» Görev talimatı
Kayıtlarda "This screenshot has height=2576, width=246." ifadesini içeren satırdan başlayın, "coord(198,18)" ifadesini içeren satırdan sonra durun ve bu satırları "Seguir" yerine "Follow" koyarak, geri kalan her şeyi değiştirmeden yeniden yazın. Resimleri yanıta almayın.

--------------------------------------------------

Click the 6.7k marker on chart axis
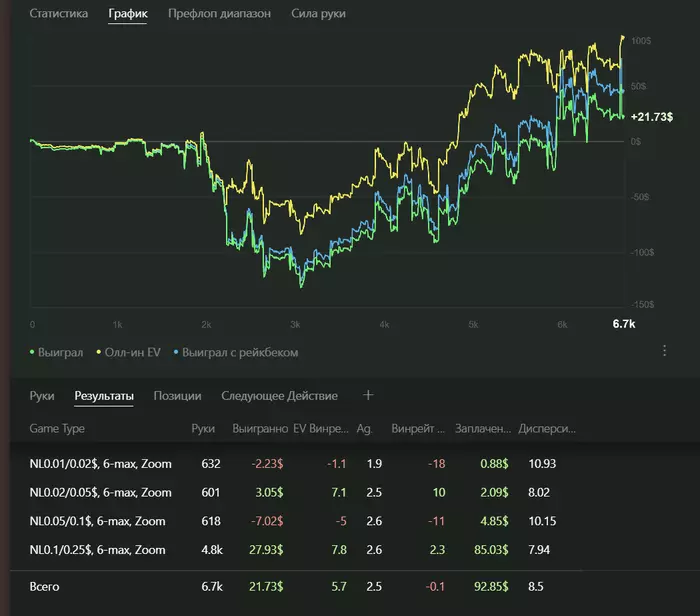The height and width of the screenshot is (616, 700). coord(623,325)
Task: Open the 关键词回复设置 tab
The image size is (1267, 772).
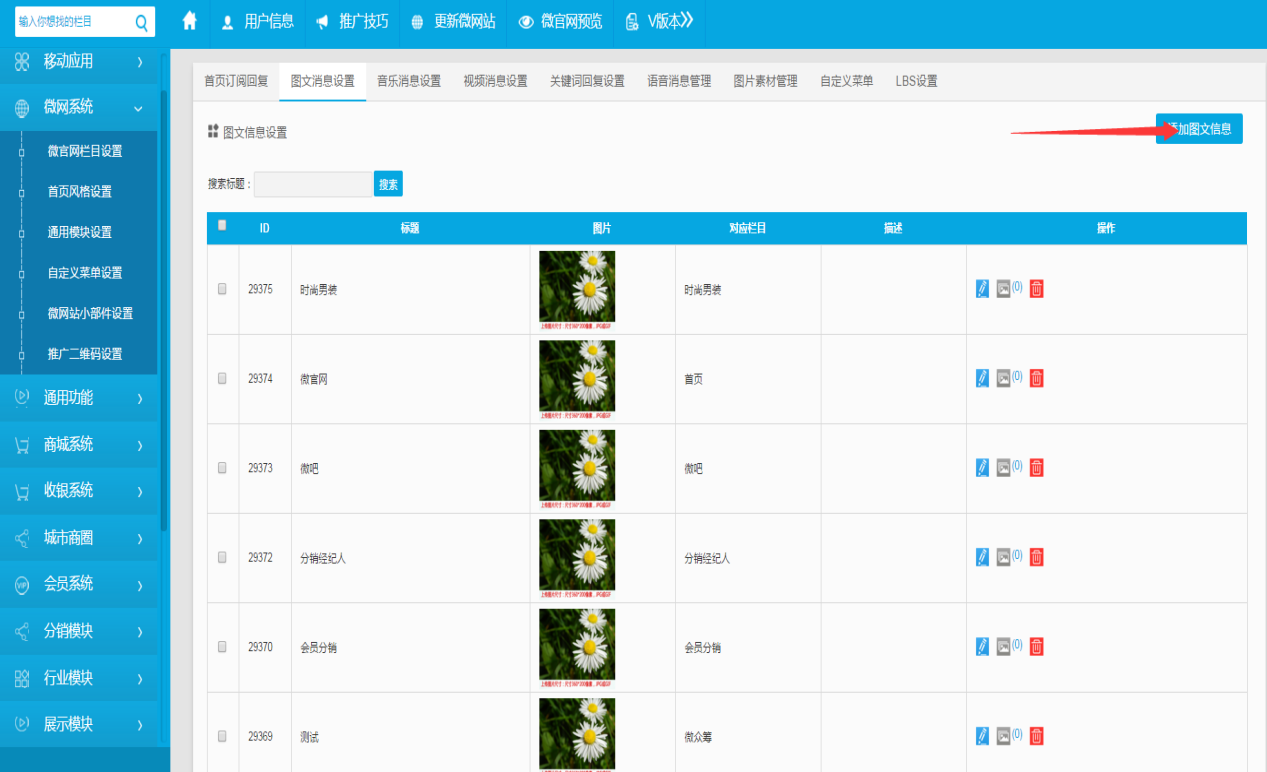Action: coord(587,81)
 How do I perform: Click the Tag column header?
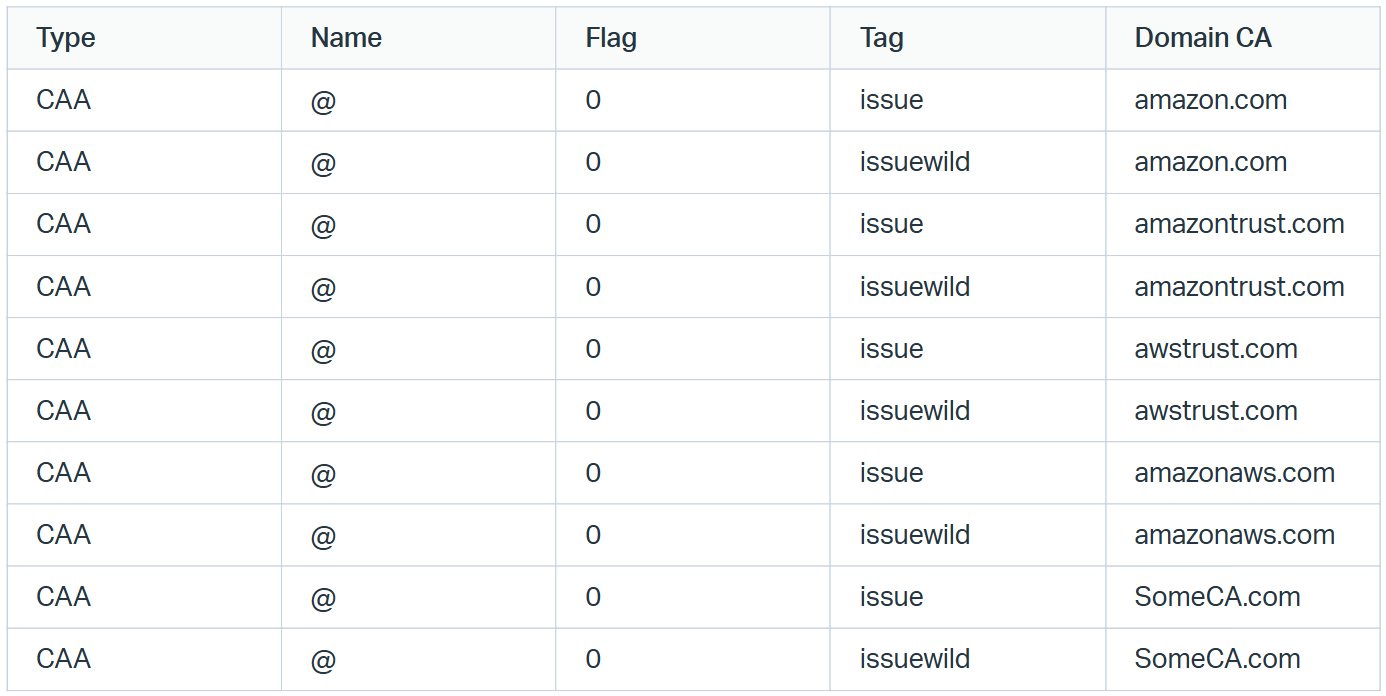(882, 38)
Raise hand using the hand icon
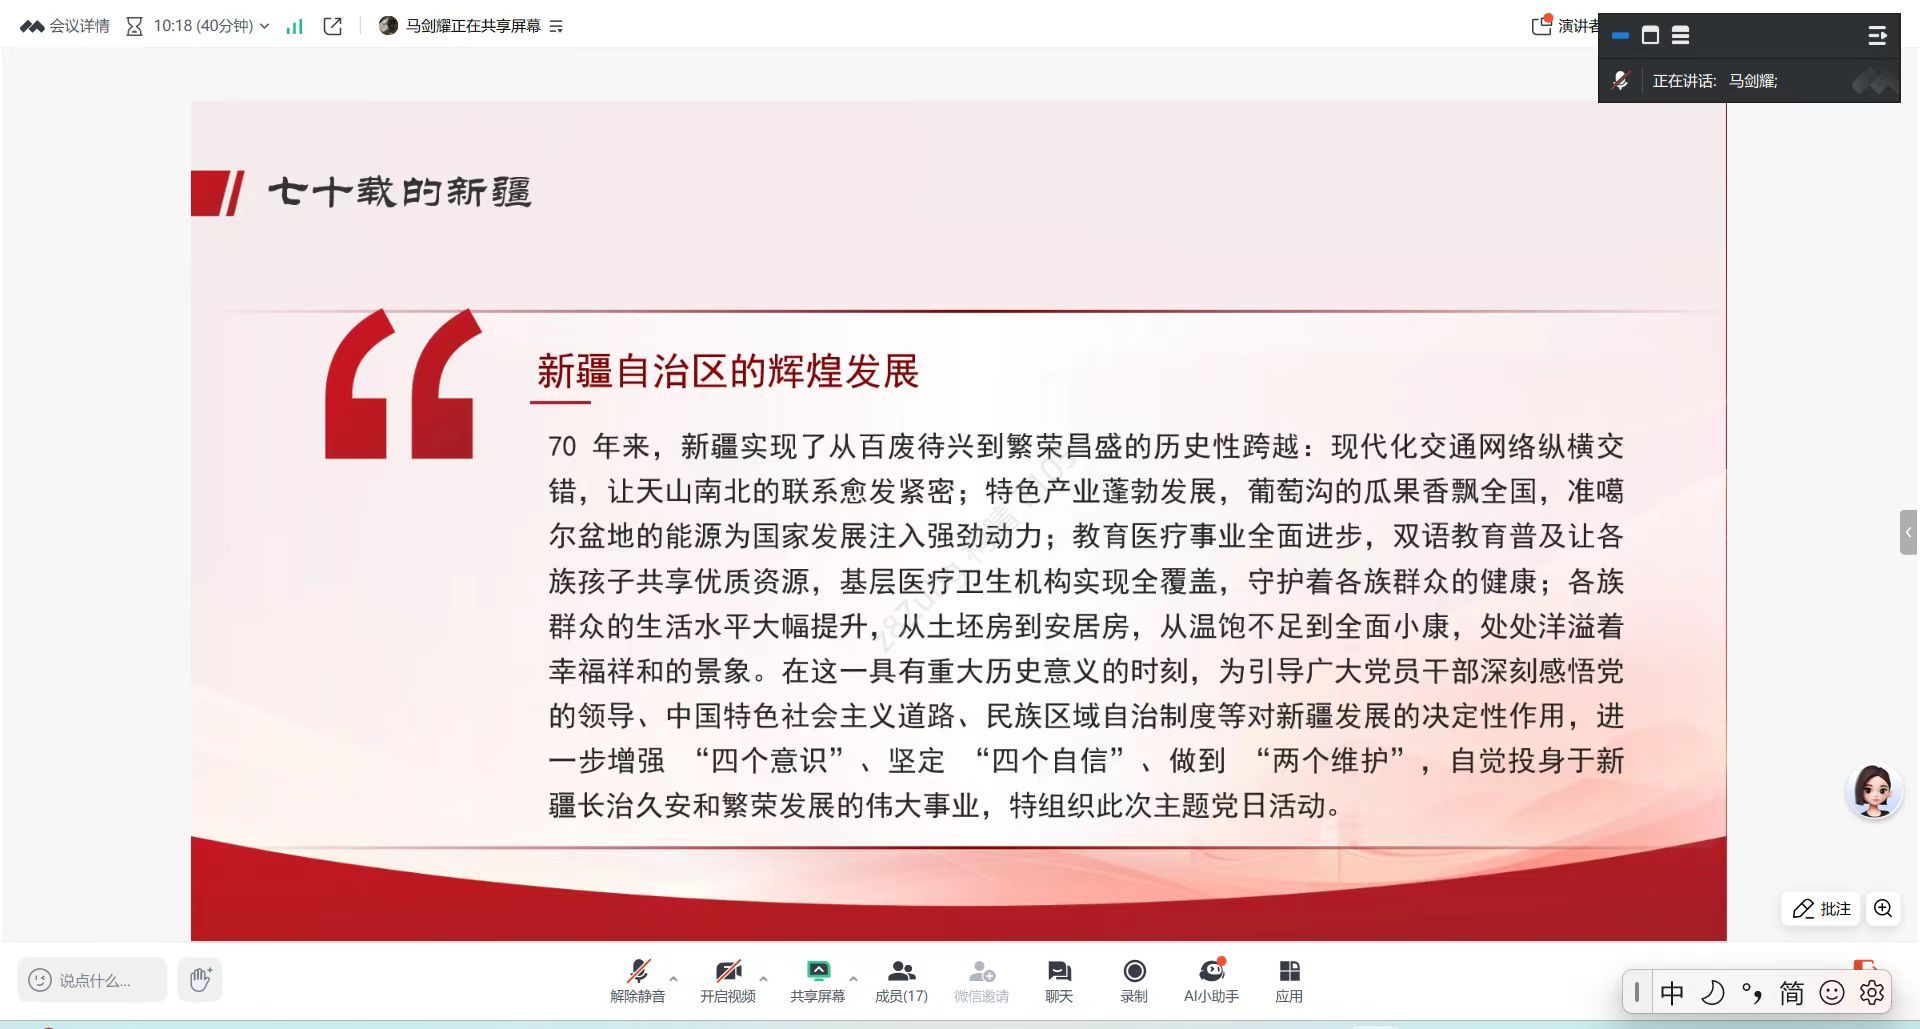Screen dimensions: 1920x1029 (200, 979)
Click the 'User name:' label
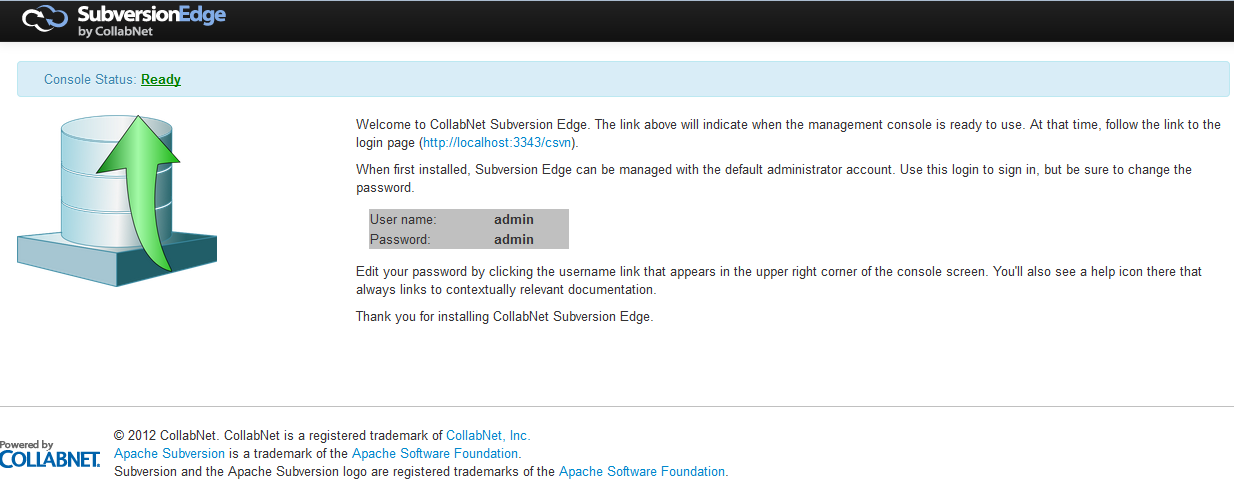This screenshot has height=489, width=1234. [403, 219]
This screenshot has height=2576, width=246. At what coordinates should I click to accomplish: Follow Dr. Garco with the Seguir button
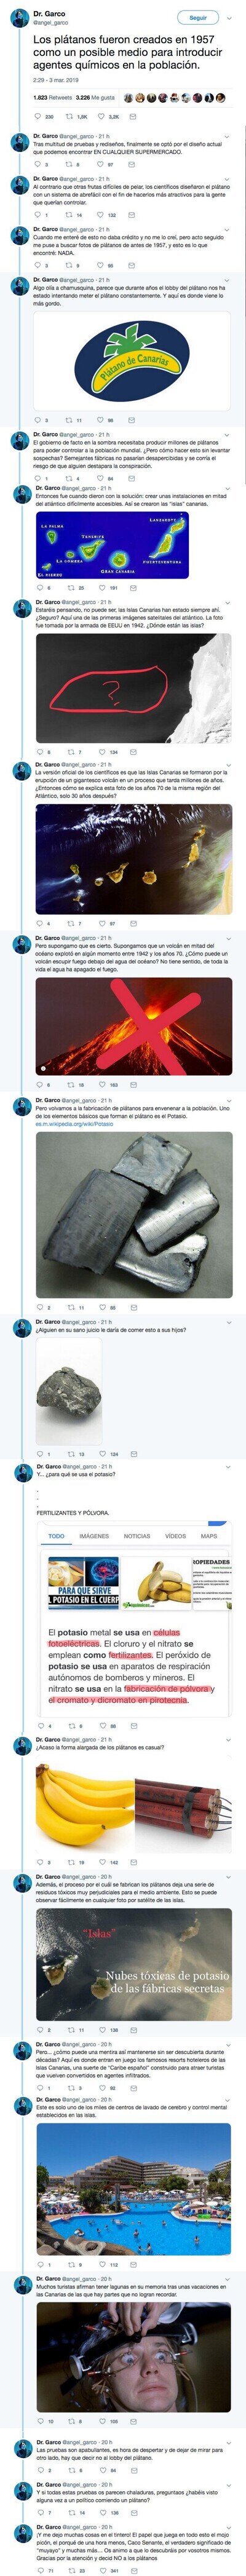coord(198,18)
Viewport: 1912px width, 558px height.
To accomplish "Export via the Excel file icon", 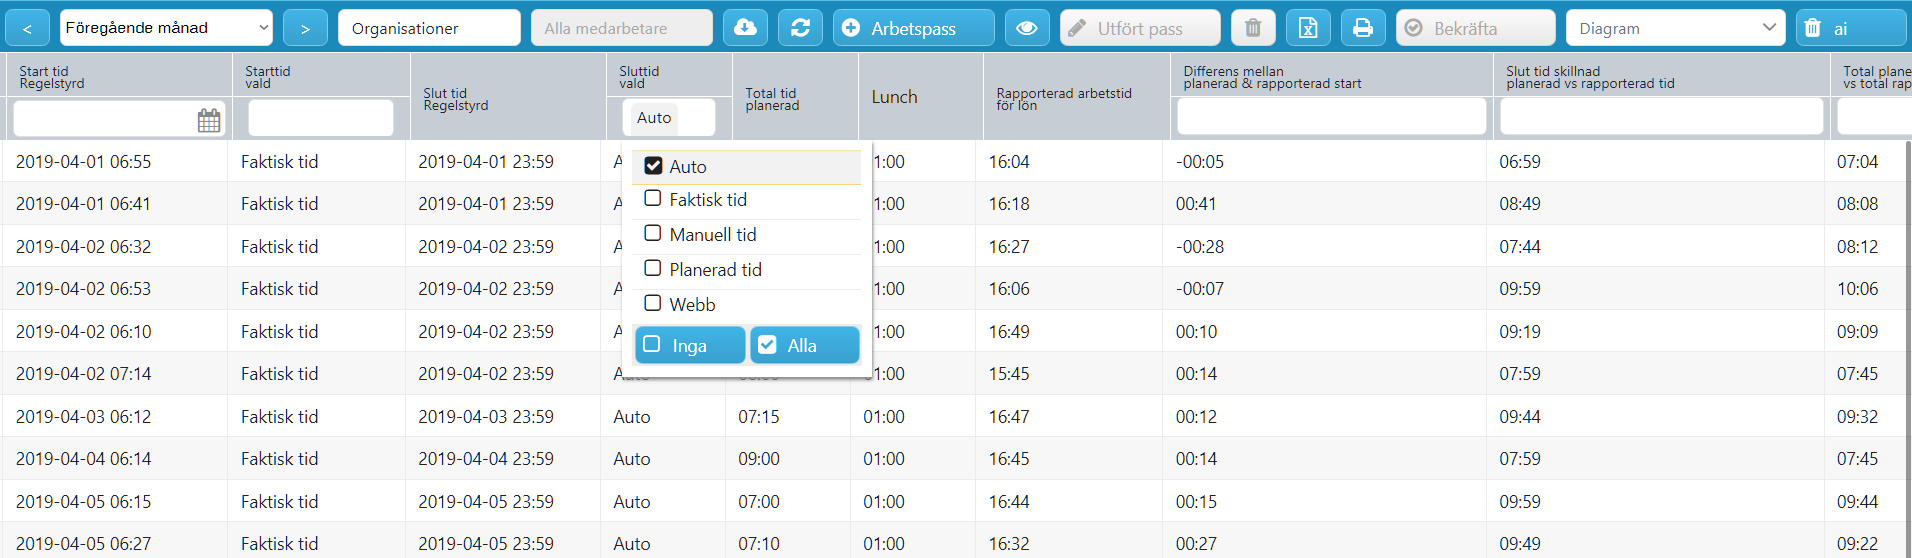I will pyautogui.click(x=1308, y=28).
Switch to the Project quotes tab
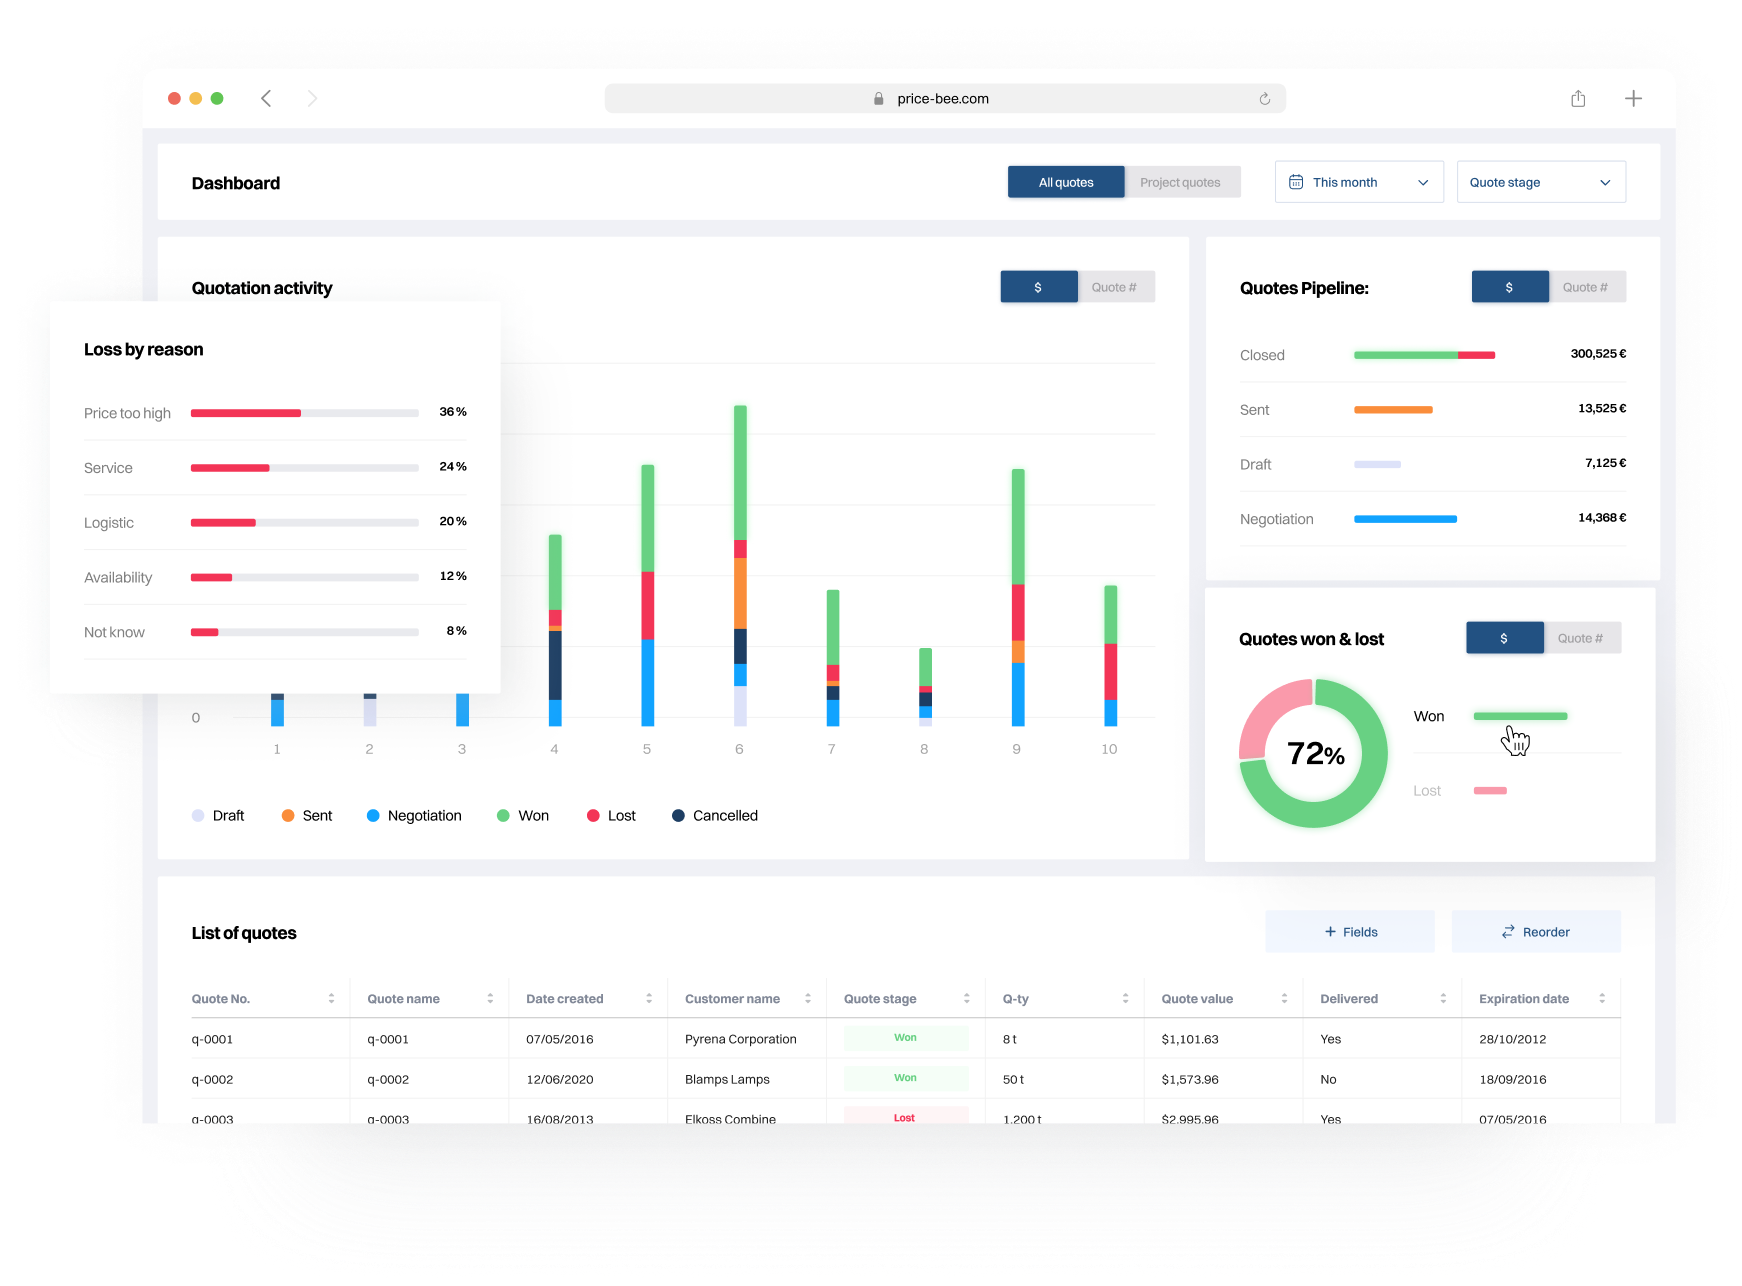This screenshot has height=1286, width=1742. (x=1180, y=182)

--------------------------------------------------

» Çözüm
This screenshot has height=2576, width=246. At what coordinates should I click to accomplish: Follow Dr. Garco with the Follow button
coord(198,18)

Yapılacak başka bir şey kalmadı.